WHAT YOU NEED TO DO:
Without the pictures, set down exactly the lines from the one that contains "Select Save settings menu entry" to the end of the entries, both included, and nothing besides.

====== INPUT MATERIAL

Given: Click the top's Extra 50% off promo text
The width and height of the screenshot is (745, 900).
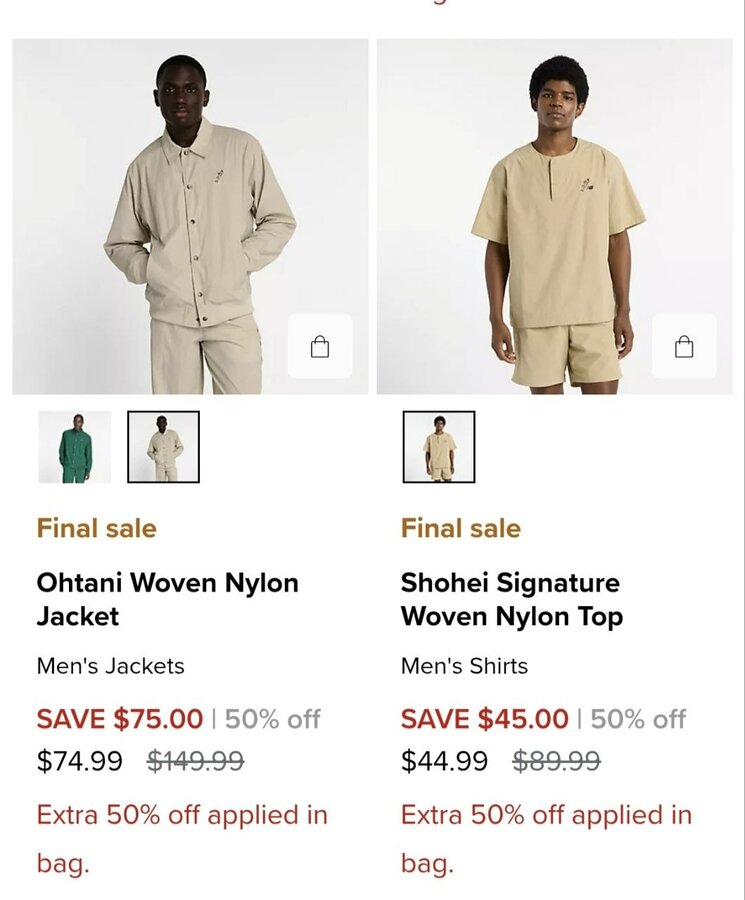Looking at the screenshot, I should 546,839.
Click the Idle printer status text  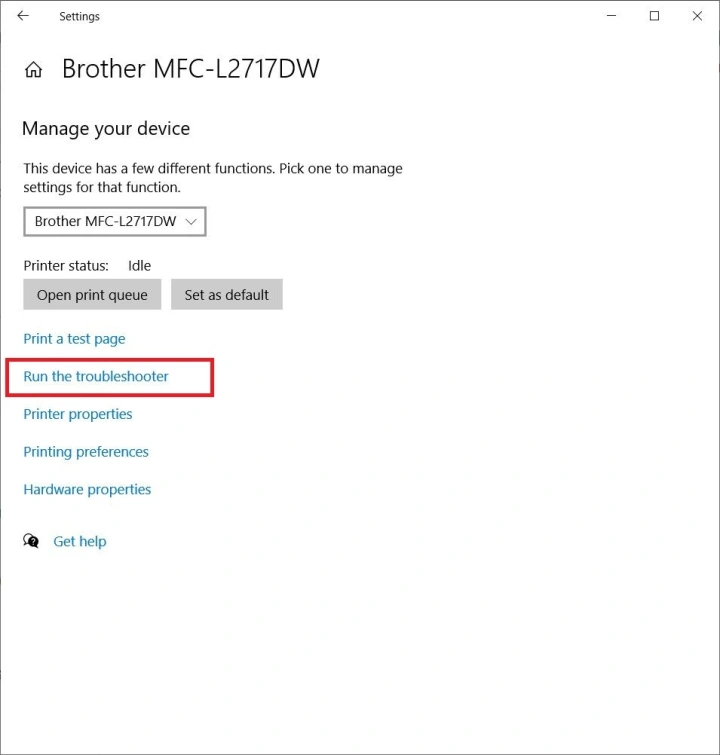(x=139, y=266)

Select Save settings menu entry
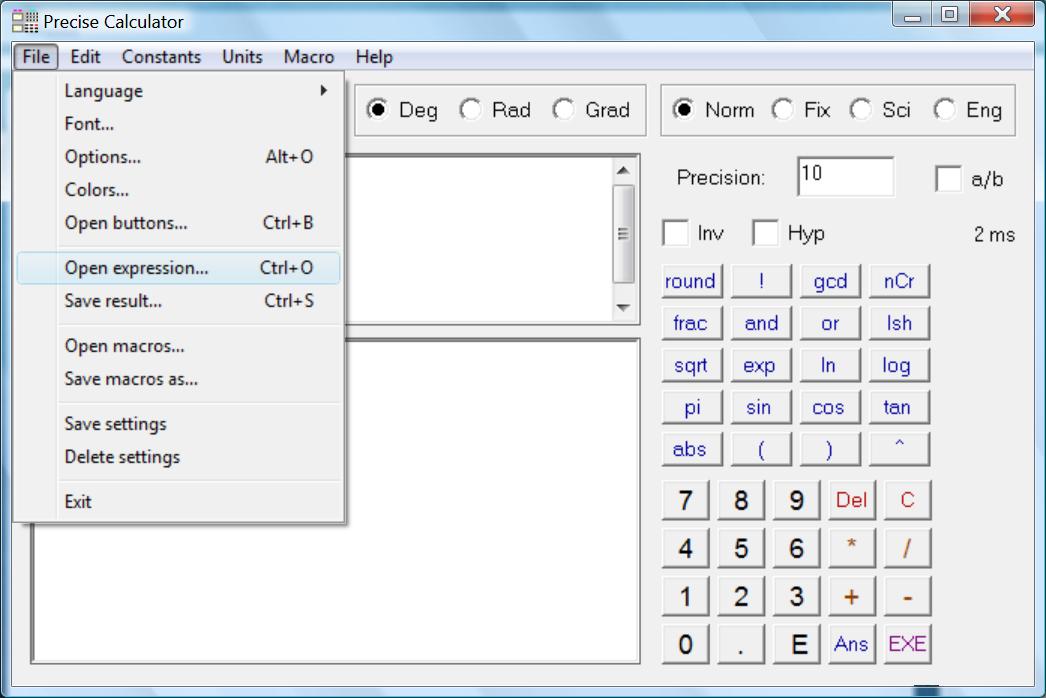click(x=116, y=424)
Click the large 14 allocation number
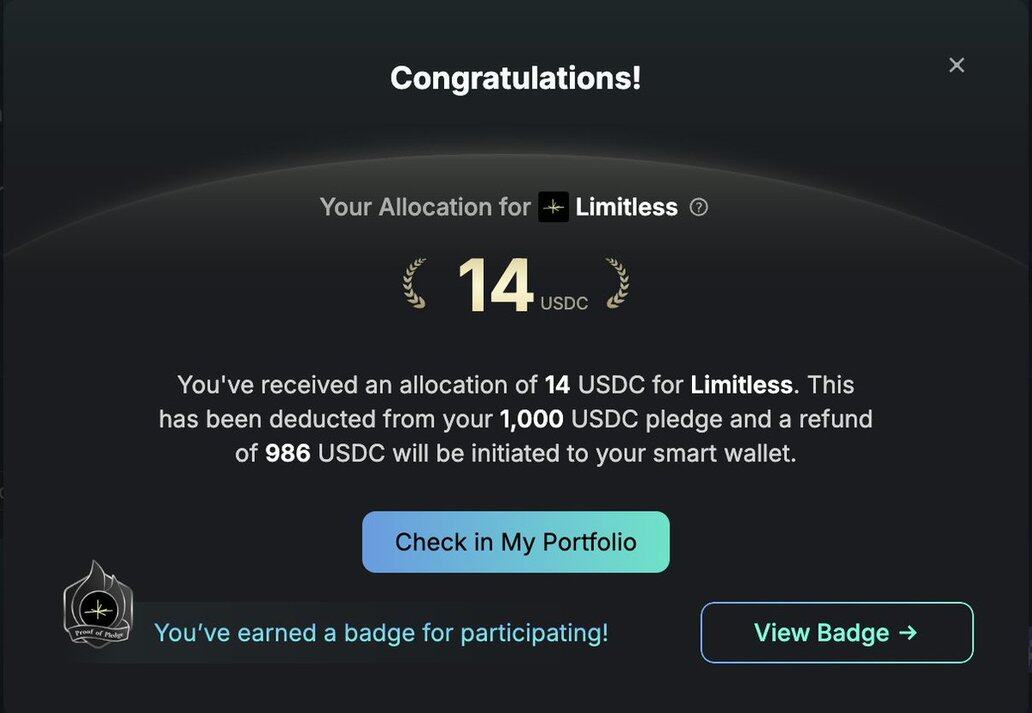 click(x=495, y=286)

============

TASK ANSWER:
Select Save settings menu entry
click(x=116, y=424)
Click the large 14 allocation number
 click(x=495, y=286)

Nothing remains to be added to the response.